[[ PROVIDED MATERIAL open ]]

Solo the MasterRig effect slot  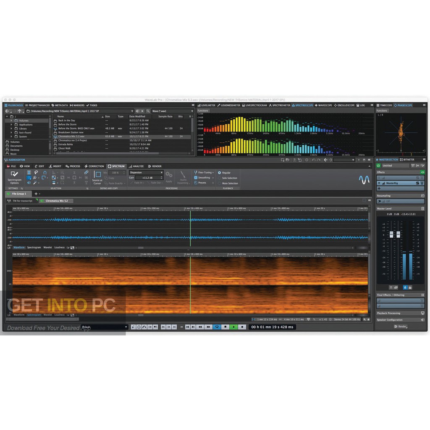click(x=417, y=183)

[[ PROVIDED MATERIAL closed ]]
[[ PROVIDED MATERIAL open ]]

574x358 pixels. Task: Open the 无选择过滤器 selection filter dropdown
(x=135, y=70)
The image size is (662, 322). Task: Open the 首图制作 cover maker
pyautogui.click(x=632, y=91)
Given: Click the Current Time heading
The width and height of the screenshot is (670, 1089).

[[ PROVIDED MATERIAL closed ]]

* _YOUR ASSIGNMENT_: Your answer should be the lines of the listing above between the line holding "Given: Click the Current Time heading" and the line holding "The width and", inclusive, restated word for word and alone.

* _WRITTEN SOLUTION_:
Given: Click the Current Time heading
The width and height of the screenshot is (670, 1089).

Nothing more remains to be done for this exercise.